Given instruction:
Copy each of the following records word for word, keeping every line as it stands.
---- Data entries
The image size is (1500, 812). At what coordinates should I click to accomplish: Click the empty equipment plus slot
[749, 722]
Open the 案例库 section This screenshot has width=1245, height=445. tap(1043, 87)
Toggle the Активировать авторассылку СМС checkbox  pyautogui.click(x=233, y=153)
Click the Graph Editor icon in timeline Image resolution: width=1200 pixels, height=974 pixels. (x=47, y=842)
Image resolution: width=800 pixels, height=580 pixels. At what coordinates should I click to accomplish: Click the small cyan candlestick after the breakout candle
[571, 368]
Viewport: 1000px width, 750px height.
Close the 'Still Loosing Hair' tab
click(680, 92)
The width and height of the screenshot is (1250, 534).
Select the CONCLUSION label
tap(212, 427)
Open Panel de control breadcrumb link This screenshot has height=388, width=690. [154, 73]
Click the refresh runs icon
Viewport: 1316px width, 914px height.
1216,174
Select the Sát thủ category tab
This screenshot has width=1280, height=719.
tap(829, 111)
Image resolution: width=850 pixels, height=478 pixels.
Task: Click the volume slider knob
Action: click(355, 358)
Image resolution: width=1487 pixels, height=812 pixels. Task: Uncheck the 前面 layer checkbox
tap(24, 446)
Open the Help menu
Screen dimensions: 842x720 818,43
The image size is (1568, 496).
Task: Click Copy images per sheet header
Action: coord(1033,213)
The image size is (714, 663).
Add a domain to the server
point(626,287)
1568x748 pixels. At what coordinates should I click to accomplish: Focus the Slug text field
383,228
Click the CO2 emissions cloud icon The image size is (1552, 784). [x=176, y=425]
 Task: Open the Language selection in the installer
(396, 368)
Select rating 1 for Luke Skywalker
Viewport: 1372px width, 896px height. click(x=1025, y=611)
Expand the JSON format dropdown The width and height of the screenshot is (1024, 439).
--------
Expected answer:
The image size is (1500, 812). At what coordinates should I click to accomplish: Click the empty equipment plus slot
[749, 722]
Open the 案例库 section This screenshot has width=1245, height=445. tap(1043, 87)
Toggle the Активировать авторассылку СМС checkbox  pyautogui.click(x=233, y=153)
Click the Graph Editor icon in timeline Image resolution: width=1200 pixels, height=974 pixels. (x=47, y=842)
Image resolution: width=800 pixels, height=580 pixels. At what coordinates should I click to accomplish: Click the small cyan candlestick after the breakout candle
[571, 368]
Viewport: 1000px width, 750px height.
Close the 'Still Loosing Hair' tab
click(680, 92)
The width and height of the screenshot is (1250, 534).
Select the CONCLUSION label
tap(212, 427)
Open Panel de control breadcrumb link This screenshot has height=388, width=690. [154, 73]
Click the refresh runs icon
Viewport: 1316px width, 914px height.
1216,174
Select the Sát thủ category tab
This screenshot has width=1280, height=719.
tap(829, 111)
Image resolution: width=850 pixels, height=478 pixels.
Task: Click the volume slider knob
Action: click(355, 358)
Image resolution: width=1487 pixels, height=812 pixels. Task: Uncheck the 前面 layer checkbox
tap(24, 446)
Open the Help menu
Screen dimensions: 842x720 818,43
The image size is (1568, 496).
Task: Click Copy images per sheet header
Action: coord(1033,213)
The image size is (714, 663).
Add a domain to the server
point(626,287)
1568x748 pixels. At what coordinates should I click to accomplish: Focus the Slug text field
383,228
Click the CO2 emissions cloud icon The image size is (1552, 784). [x=176, y=425]
 Task: Open the Language selection in the installer
(396, 368)
Select rating 1 for Luke Skywalker
Viewport: 1372px width, 896px height. click(x=1025, y=611)
Expand the JSON format dropdown The width and height of the screenshot is (1024, 439).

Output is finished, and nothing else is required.